Anti-PD1 or anti-PD-L1 antibodies alone or in combination with chemotherapy first-line treatment of advanced non-small cell lung cancer.

To the editor,

Non‐small cell lung cancer (NSCLC) is a major pathological type of lung carcinoma and most cases are at an advanced metastatic stage when first diagnosed. With regard to advanced stage NSCLC, chemoradiotherapy, targeted treatment, and antiangiogenesis therapy are the major treatment scenarios with improved prognosis, especially in targeted treatment for those individuals with driving gene mutations. However, for driving gene mutation negative or unknown cases, the efficacy of aforementioned target treatment is limited. In recent years, with the development of tumor immunotherapy research, immune‐checkpoint inhibitors (ICIs) mainly referring to programmed death receptor‐1 (PD‐1) and programmed cell death 1 ligand 1 (PD‐L1) have achieved breakthrough progress in the treatment of patients with advanced NSCLC.

Several high quality phase II/III prospective multicenter randomized clinical trials (RCTs) have evaluated the efficacy and safety of ICIs monotherapy or ICIs plus chemotherapy versus chemotherapy for advanced NSCLC. , Recently, Brito and colleagues performed a meta‐analysis by combining the results of open published data relevant to the efficacy and safety of ICI monotherapy or ICIs plus chemotherapy versus chemotherapy for advanced NSCLC. In this meta‐analysis, the authors reported 13 prospective clinical trials which included 7673 NSCLC cases. According to Brito et al., the pooled results demonstrated that anti‐PD1 plus chemotherapy had better outcomes with regard to overall survival (OS) and progression‐free survival (PFS) compared to anti‐PD‐L1 plus chemotherapy. However, the difference was not statistically significant for OS and PFS between anti‐PD1 and anti‐PD‐L1 monotherapy. With regard to the objective response rate (ORR) and treatment toxicity, the difference was also not statistically different. The authors suggested that PD‐1 antibody combined with chemotherapy was superior to anti‐PD‐L1 plus chemotherapy for NSCLC; nevertheless, as monotherapy, both strategies appear to be similar.
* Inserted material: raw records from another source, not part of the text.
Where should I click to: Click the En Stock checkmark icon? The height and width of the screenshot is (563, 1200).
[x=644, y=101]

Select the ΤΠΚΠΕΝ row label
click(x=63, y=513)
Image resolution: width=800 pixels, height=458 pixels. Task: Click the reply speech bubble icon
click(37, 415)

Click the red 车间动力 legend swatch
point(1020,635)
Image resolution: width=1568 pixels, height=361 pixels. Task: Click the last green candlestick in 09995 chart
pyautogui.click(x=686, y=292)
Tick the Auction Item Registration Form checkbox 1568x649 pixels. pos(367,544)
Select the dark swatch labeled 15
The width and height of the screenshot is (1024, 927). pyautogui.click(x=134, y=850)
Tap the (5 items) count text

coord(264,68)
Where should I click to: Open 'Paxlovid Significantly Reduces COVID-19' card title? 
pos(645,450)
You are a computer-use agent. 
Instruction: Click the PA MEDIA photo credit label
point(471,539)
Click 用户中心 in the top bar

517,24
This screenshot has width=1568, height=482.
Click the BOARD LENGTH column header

Although the results are based on 13 prospective clinical trials, the conclusions need further discussion due to methodical issues and limitations. First, the methodical quality of the included 13 prospective trials was not evaluated. The convincing conclusion is based on the combination of high‐quality research. Without methodological quality evaluation, the combined conclusion needs further discussion. Second, the publication bias of the meta‐analysis was not evaluated although the authors mentioned the publication bias evaluation methods of Begg's funnel plot. Third, the clinical heterogeneity such as histology type, chemotherapy regimen, PDL1 expression, across the 13 included trials was obvious. The significant clinical heterogeneity reduced the reliability of the conclusions and requires subgroup analysis if possible.

In our view, despite the aforementioned limitations, Brito et al. are to be commended for their interesting meta‐analysis with the purpose of evaluating an urgently‐needed and hot topic in advanced NSCLC management. However, we believe that the conclusion of the meta‐analysis will be more convincing and clinically practical if the above limitations are acknowledged.